Ce décalage interroge. Aucun système biologique ne combine des performances élevées en langage avec de telles lacunes en cognition spatiale.
Les auteurs en tirent deux hypothèses :
L’IA suit une trajectoire différente de l’intelligence humaine.
L’absence d’incarnation freine son développement cognitif.
Ces conclusions rejoignent les positions de Yann LeCun, qui plaide pour des IA autonomes, capables d’apprendre par interaction avec un environnement, et non à partir de texte seul. Il parle de “World Model”
5. Les limites du raisonnement, vues de l’intérieur
Deuxième article : The Illusion of Thinking (juin 2025). Les chercheurs d’Apple s’attaquent à une autre question fondamentale : les IA raisonnent-elles vraiment?
Aujourd’hui, les évaluations se concentrent sur la bonne réponse, rarement sur la manière dont elle est obtenue.
Les auteurs inversent la logique. Ils analysent non pas les résultats finaux, mais les étapes du raisonnement, dans un environnement de puzzles contrôlés à complexité croissante.
6. L’effondrement des modèles à haute complexité
Et les résultats sont frappants. Trois constats :
Jusqu’à un certain seuil, les modèles progressent.
Au-delà, leurs performances s’effondrent.
Leur effort de raisonnement diminue à mesure que la complexité augmente.
Les Large Reasoning Models (LRMs) produisent des raisonnements détaillés… jusqu’au point de rupture.
Et ce, même avec un budget de calcul (“tokens”) suffisant.
Trois régimes sont observés :
Problèmes simples : les LLMs standards font parfois mieux.
Problèmes intermédiaires : les LRMs ont un avantage.
Problèmes complexes : tout le monde s’effondre.

Evolution des performances des modèles IA sur les différents puzzle en fonction de la complexité. A partir d’un seuil : tous les modèles s’effondrent.
7. Quand donner la solution ne suffit pas
Même en fournissant la solution à certains puzzles, les modèles échouent à les reproduire dès que la structure devient trop complexe.
Cela suggère un déficit de compréhension réelle :
Ils manipulent des séquences de texte, mais ne comprennent pas les règles qui les sous-tendent.
Autre observation : leurs performances varient fortement selon le type de puzzle. Claude 3.7, par exemple, réussit bien les tours de Hanoï, mais échoue sur la traversée de la rivière.
Raison probable : les tours de Hanoï sont surreprésentés dans les jeux d’entraînement.

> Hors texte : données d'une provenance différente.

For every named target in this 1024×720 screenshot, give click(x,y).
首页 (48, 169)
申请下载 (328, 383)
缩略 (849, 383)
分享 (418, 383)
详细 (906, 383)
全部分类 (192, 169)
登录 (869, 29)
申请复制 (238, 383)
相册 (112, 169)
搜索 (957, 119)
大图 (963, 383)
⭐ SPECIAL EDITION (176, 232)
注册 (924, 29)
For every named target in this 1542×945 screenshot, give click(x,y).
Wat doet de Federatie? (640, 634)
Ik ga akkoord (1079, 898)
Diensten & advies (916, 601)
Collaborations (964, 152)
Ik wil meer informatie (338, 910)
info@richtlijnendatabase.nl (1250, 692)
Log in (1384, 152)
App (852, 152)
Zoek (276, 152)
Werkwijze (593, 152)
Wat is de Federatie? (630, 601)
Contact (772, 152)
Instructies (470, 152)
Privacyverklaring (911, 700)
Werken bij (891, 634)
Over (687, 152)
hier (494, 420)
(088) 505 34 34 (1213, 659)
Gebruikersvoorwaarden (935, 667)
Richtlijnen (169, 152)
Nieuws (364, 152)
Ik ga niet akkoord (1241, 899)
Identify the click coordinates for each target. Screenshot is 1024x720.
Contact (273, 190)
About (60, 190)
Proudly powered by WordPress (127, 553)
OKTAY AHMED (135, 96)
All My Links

Ce biais renforce une idée simple :
Les modèles ne résolvent pas un problème parce qu’ils en comprennent les règles universelles, mais parce qu’ils en reconnaissent une forme déjà rencontrée.
8. Penser, ou rejouer ?
L’article ne nie pas les progrès des modèles IA. Il reconnaît leur efficacité sur certaines tâches, notamment lorsqu’elles s’appuient sur de vastes bases de connaissances textuelles.
Mais il met en garde contre une confusion courante :
Une bonne réponse n’implique pas une bonne compréhension.

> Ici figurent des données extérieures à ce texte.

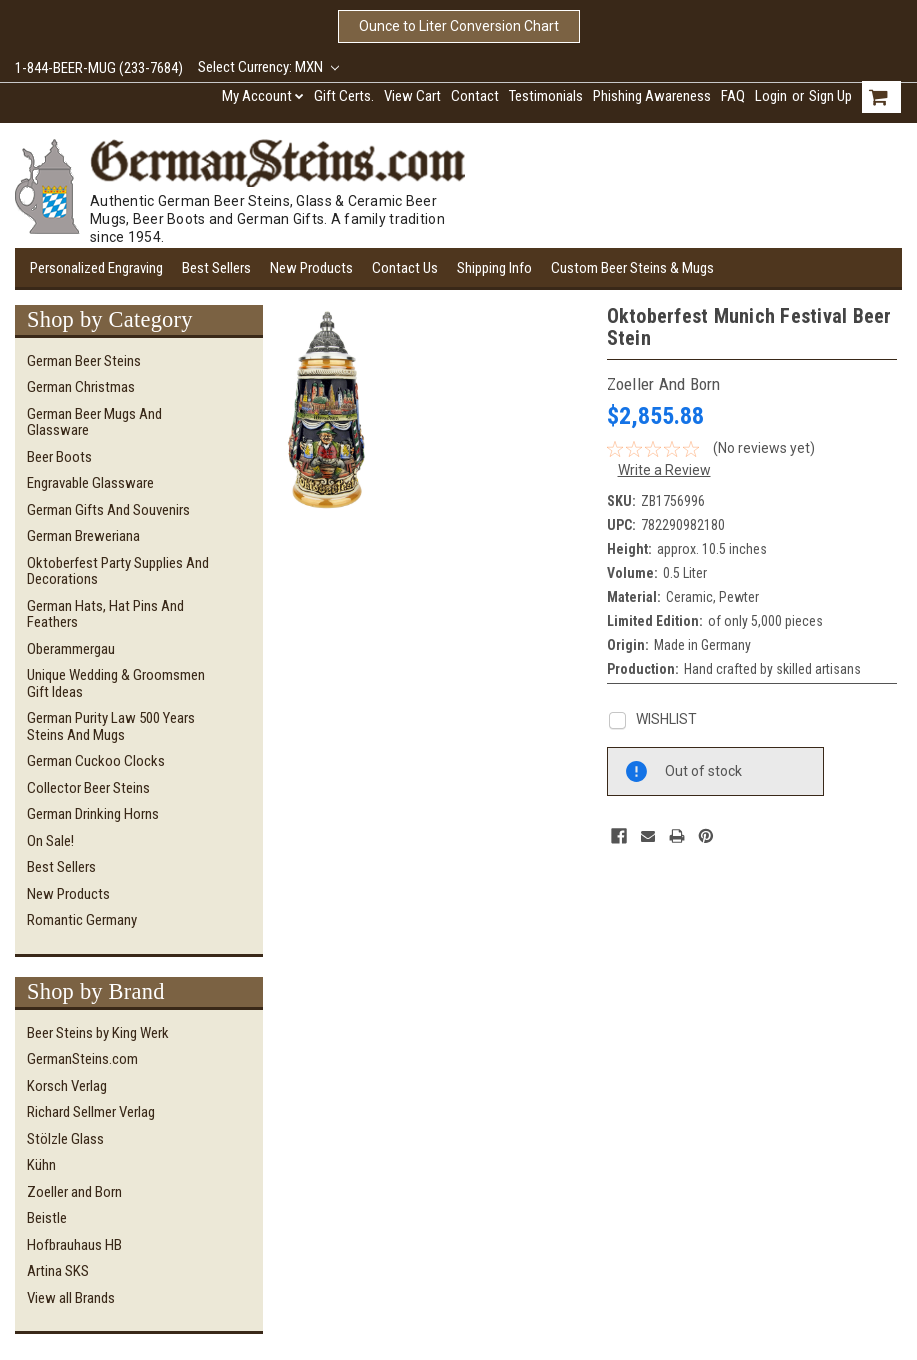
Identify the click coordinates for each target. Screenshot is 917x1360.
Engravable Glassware (90, 483)
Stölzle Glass (65, 1139)
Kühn (41, 1165)
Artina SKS (58, 1271)
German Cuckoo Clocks (96, 761)
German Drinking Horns (93, 814)
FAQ (733, 96)
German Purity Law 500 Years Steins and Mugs (111, 726)
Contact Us (405, 268)
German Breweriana (83, 536)
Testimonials (546, 96)
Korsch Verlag (67, 1086)
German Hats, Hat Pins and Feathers (105, 614)
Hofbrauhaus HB (74, 1245)
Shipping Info (494, 268)
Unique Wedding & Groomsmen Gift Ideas (116, 683)
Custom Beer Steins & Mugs (632, 268)
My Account (263, 96)
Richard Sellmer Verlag (91, 1112)
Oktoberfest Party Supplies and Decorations (118, 571)
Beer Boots (59, 457)
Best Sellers (216, 268)
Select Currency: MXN (268, 67)
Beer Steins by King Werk (98, 1033)
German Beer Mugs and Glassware (94, 422)
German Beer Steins (84, 361)
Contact (475, 96)
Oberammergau (71, 649)
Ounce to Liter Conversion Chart (459, 26)
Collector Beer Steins (88, 788)
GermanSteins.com (82, 1059)
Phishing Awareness (652, 96)
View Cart (412, 96)
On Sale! (50, 841)
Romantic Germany (82, 920)
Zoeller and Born (74, 1192)
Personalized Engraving (96, 268)
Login (771, 96)
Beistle (47, 1218)
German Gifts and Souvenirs (108, 510)
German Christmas (81, 387)
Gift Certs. (344, 96)
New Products (311, 268)
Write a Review (664, 470)
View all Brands (71, 1298)
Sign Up (830, 96)
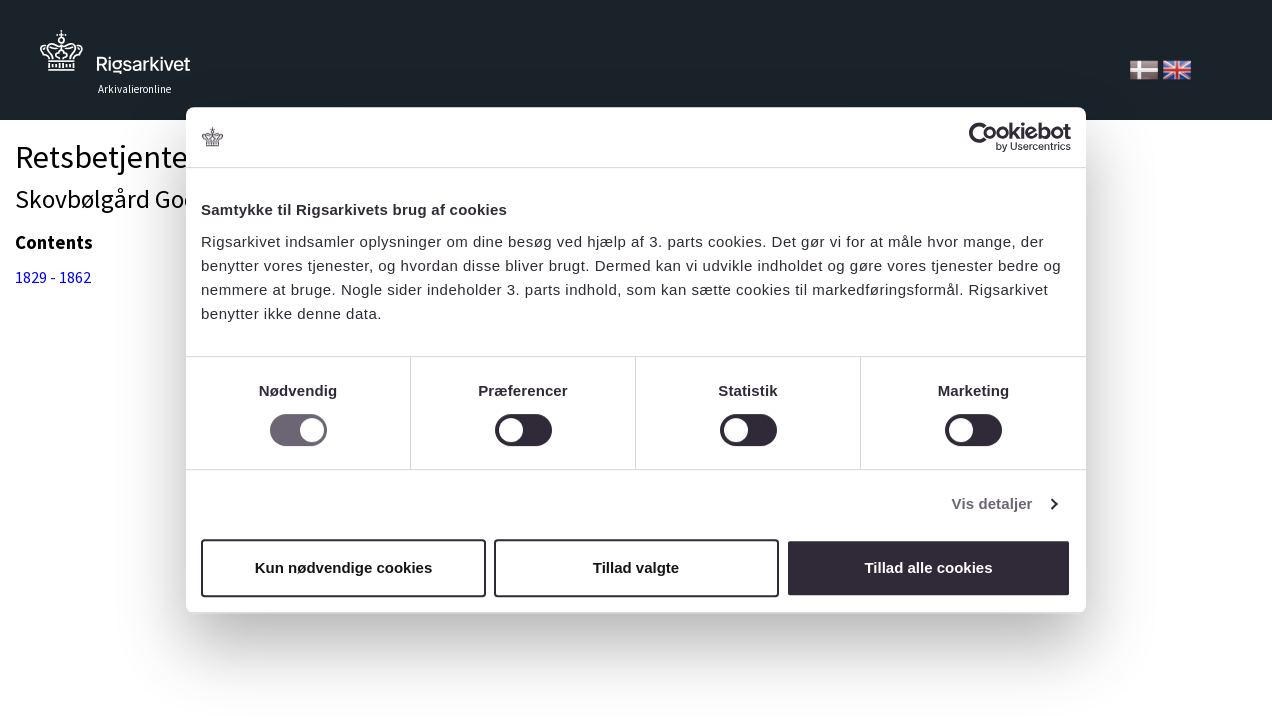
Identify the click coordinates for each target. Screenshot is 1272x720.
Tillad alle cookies (928, 567)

Ce que nous appelons "raisonnement" chez ces modèles repose souvent sur la reproduction de formes vues ailleurs, plus que sur une capacité à abstraire ou recomposer.
9. Deux angles d’attaque, une même conclusion
Les deux articles aboutissent à un constat commun :
Nous sommes encore loin d’une intelligence générale.
Mais c’est justement en identifiant les angles morts de ces systèmes — qu’ils soient spatiaux ou logiques — que l’on pourra, demain, construire des IA capables de raisonner autrement.